(Aim of the task): Output all of the records exactly as written.

(Pixel coordinate grounding data)
# # # # #

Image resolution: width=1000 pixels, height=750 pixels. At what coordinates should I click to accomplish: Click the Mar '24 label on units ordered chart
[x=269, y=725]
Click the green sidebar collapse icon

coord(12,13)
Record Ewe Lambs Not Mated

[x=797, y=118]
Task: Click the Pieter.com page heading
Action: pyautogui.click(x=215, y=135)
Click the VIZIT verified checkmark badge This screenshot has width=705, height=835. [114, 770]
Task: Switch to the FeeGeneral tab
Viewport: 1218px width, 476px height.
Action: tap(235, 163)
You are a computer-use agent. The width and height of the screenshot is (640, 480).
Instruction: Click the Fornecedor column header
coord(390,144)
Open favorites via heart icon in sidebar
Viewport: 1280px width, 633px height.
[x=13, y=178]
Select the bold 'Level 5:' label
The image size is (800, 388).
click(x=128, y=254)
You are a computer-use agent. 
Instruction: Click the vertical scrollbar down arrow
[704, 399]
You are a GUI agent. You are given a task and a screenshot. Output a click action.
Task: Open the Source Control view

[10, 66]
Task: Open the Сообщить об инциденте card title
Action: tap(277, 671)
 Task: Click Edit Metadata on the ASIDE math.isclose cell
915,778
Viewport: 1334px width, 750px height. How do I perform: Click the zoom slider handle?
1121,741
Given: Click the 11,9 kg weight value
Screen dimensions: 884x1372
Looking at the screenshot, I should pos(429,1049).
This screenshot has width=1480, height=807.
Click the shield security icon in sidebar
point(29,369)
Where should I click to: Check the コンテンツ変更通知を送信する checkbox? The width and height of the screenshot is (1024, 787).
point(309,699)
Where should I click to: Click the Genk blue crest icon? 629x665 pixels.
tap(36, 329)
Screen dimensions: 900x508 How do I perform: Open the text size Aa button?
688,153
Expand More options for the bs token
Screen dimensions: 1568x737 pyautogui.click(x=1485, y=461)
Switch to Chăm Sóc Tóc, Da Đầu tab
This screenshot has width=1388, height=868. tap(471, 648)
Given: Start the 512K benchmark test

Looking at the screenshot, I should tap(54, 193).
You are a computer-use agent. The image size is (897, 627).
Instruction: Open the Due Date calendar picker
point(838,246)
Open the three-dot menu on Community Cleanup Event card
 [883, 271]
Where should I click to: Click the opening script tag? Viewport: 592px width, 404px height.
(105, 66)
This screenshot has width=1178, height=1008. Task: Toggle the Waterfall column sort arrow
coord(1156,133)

# # # # #

(Answer section):
Image resolution: width=1000 pixels, height=750 pixels. At what coordinates should I click to accomplish: Click the Mar '24 label on units ordered chart
[x=269, y=725]
Click the green sidebar collapse icon

coord(12,13)
Record Ewe Lambs Not Mated

[x=797, y=118]
Task: Click the Pieter.com page heading
Action: pyautogui.click(x=215, y=135)
Click the VIZIT verified checkmark badge This screenshot has width=705, height=835. [114, 770]
Task: Switch to the FeeGeneral tab
Viewport: 1218px width, 476px height.
Action: tap(235, 163)
You are a computer-use agent. The width and height of the screenshot is (640, 480).
Instruction: Click the Fornecedor column header
coord(390,144)
Open favorites via heart icon in sidebar
Viewport: 1280px width, 633px height.
[x=13, y=178]
Select the bold 'Level 5:' label
The image size is (800, 388).
click(x=128, y=254)
You are a computer-use agent. 
Instruction: Click the vertical scrollbar down arrow
[704, 399]
You are a GUI agent. You are given a task and a screenshot. Output a click action.
Task: Open the Source Control view

[10, 66]
Task: Open the Сообщить об инциденте card title
Action: tap(277, 671)
 Task: Click Edit Metadata on the ASIDE math.isclose cell
915,778
Viewport: 1334px width, 750px height. How do I perform: Click the zoom slider handle?
1121,741
Given: Click the 11,9 kg weight value
Screen dimensions: 884x1372
Looking at the screenshot, I should pos(429,1049).
This screenshot has width=1480, height=807.
Click the shield security icon in sidebar
point(29,369)
Where should I click to: Check the コンテンツ変更通知を送信する checkbox? The width and height of the screenshot is (1024, 787).
point(309,699)
Where should I click to: Click the Genk blue crest icon? 629x665 pixels.
tap(36, 329)
Screen dimensions: 900x508 How do I perform: Open the text size Aa button?
688,153
Expand More options for the bs token
Screen dimensions: 1568x737 pyautogui.click(x=1485, y=461)
Switch to Chăm Sóc Tóc, Da Đầu tab
This screenshot has width=1388, height=868. tap(471, 648)
Given: Start the 512K benchmark test

Looking at the screenshot, I should tap(54, 193).
You are a computer-use agent. The image size is (897, 627).
Instruction: Open the Due Date calendar picker
point(838,246)
Open the three-dot menu on Community Cleanup Event card
 [883, 271]
Where should I click to: Click the opening script tag? Viewport: 592px width, 404px height.
(105, 66)
This screenshot has width=1178, height=1008. Task: Toggle the Waterfall column sort arrow
coord(1156,133)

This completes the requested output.